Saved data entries
◆ ◆ ◆ ◆
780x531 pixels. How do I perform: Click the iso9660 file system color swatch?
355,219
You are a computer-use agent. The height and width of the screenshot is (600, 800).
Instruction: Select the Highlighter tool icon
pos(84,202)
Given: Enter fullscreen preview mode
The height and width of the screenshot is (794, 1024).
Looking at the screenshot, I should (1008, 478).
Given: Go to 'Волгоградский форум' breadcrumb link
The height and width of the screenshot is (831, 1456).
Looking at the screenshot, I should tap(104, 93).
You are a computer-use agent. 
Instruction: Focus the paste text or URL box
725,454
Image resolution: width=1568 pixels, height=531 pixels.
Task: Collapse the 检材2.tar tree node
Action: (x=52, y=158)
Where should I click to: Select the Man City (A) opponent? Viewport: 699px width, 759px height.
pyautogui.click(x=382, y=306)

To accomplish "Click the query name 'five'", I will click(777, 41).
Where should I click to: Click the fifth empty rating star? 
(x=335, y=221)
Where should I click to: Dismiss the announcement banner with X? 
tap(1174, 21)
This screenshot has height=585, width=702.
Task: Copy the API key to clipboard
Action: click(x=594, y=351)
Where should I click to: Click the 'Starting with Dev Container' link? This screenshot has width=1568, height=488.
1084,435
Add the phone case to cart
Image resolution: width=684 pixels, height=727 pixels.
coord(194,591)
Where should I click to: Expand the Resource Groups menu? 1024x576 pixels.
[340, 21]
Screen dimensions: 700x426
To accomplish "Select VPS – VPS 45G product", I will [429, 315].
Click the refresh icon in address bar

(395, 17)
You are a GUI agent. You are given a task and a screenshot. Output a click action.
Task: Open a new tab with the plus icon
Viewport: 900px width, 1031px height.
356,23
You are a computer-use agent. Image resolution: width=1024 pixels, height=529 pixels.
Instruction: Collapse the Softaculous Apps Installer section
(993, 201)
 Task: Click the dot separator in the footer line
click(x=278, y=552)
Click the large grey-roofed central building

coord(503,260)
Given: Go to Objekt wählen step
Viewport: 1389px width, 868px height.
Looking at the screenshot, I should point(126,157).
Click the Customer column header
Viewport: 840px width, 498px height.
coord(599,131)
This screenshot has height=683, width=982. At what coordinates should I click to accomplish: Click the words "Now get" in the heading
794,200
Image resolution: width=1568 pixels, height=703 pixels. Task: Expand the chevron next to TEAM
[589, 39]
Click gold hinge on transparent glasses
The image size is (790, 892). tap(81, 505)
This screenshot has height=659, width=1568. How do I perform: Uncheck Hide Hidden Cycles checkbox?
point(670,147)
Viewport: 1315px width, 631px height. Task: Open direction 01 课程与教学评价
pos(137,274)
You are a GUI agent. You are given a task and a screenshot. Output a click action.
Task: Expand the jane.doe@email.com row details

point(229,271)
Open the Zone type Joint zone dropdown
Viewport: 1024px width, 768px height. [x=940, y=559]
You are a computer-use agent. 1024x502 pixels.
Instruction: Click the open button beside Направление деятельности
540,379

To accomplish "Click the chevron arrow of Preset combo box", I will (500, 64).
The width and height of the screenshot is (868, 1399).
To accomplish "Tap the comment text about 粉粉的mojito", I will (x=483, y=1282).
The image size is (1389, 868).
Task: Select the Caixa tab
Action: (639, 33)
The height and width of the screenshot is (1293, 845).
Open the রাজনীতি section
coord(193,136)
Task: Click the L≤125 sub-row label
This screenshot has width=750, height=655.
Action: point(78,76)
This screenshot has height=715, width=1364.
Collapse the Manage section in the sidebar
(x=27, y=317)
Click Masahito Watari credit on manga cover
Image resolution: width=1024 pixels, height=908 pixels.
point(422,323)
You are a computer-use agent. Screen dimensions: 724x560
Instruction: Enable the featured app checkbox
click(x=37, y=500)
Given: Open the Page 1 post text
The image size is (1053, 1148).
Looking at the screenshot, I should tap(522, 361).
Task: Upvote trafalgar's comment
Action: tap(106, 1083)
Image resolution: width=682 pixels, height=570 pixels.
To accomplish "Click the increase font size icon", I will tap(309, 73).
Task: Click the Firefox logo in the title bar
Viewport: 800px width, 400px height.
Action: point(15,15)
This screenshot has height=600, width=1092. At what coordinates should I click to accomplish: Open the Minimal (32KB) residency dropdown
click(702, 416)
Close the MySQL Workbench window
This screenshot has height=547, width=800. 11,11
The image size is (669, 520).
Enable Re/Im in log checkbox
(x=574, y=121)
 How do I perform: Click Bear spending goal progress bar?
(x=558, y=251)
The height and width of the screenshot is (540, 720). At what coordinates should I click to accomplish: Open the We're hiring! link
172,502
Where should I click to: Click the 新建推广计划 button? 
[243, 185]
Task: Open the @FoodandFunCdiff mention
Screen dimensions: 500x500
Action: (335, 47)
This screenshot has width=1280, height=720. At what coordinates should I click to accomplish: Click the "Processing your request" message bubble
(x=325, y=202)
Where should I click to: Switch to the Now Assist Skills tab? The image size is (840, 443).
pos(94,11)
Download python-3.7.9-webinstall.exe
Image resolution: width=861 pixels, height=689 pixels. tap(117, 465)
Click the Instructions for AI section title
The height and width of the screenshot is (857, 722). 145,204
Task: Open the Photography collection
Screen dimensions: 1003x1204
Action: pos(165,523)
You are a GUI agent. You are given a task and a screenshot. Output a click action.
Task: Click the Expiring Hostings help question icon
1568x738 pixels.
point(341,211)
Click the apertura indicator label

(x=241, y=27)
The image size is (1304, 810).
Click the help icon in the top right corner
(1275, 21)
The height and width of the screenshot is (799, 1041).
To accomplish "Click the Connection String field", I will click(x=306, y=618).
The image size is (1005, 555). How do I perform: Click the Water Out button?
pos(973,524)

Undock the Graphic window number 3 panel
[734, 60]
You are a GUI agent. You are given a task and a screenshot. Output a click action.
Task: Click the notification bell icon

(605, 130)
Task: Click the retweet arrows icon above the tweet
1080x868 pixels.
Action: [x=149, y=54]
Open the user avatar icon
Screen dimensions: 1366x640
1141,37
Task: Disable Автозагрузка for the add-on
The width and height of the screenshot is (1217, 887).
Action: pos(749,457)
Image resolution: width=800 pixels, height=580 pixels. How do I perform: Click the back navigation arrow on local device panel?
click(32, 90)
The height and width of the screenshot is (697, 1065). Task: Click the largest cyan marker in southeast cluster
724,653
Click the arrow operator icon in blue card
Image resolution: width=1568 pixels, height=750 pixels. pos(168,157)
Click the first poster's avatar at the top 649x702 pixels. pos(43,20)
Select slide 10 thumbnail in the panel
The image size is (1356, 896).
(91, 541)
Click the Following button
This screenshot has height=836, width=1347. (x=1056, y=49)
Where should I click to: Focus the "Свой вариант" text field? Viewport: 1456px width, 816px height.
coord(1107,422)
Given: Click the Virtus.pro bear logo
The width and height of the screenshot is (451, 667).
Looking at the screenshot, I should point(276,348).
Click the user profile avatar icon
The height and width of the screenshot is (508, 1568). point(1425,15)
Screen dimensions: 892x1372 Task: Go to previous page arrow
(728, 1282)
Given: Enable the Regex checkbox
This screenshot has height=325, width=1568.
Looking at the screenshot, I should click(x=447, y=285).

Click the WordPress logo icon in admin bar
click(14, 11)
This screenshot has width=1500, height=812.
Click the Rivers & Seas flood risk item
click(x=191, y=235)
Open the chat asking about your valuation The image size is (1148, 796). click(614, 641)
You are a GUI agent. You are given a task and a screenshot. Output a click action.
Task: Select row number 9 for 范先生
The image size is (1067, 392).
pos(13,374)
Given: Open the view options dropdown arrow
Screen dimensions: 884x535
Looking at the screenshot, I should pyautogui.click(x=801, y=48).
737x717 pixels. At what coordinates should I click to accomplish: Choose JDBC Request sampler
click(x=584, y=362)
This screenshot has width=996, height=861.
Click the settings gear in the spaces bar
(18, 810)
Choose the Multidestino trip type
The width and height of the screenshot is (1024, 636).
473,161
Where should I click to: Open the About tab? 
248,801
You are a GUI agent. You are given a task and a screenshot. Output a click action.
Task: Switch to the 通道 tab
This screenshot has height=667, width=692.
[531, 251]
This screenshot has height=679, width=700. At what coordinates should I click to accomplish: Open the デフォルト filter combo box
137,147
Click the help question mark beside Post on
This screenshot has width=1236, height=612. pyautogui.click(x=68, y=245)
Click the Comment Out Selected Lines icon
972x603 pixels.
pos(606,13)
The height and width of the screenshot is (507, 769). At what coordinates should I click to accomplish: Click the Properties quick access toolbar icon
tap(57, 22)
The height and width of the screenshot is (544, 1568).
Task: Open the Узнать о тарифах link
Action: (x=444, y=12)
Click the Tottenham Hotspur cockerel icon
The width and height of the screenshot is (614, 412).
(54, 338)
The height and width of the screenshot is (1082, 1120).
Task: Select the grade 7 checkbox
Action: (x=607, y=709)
◆ ◆ ◆ ◆
• Exercise instructions
Where a line of the data above includes the string "computer", pull it out.

• Exercise solution
You are a computer-use agent. The height and width of the screenshot is (600, 800).
You are a computer-use agent. 
You are a computer-use agent. Image resolution: width=1024 pixels, height=529 pixels.
You are a computer-use agent. 1024x502 pixels.
You are a computer-use agent. Screen dimensions: 724x560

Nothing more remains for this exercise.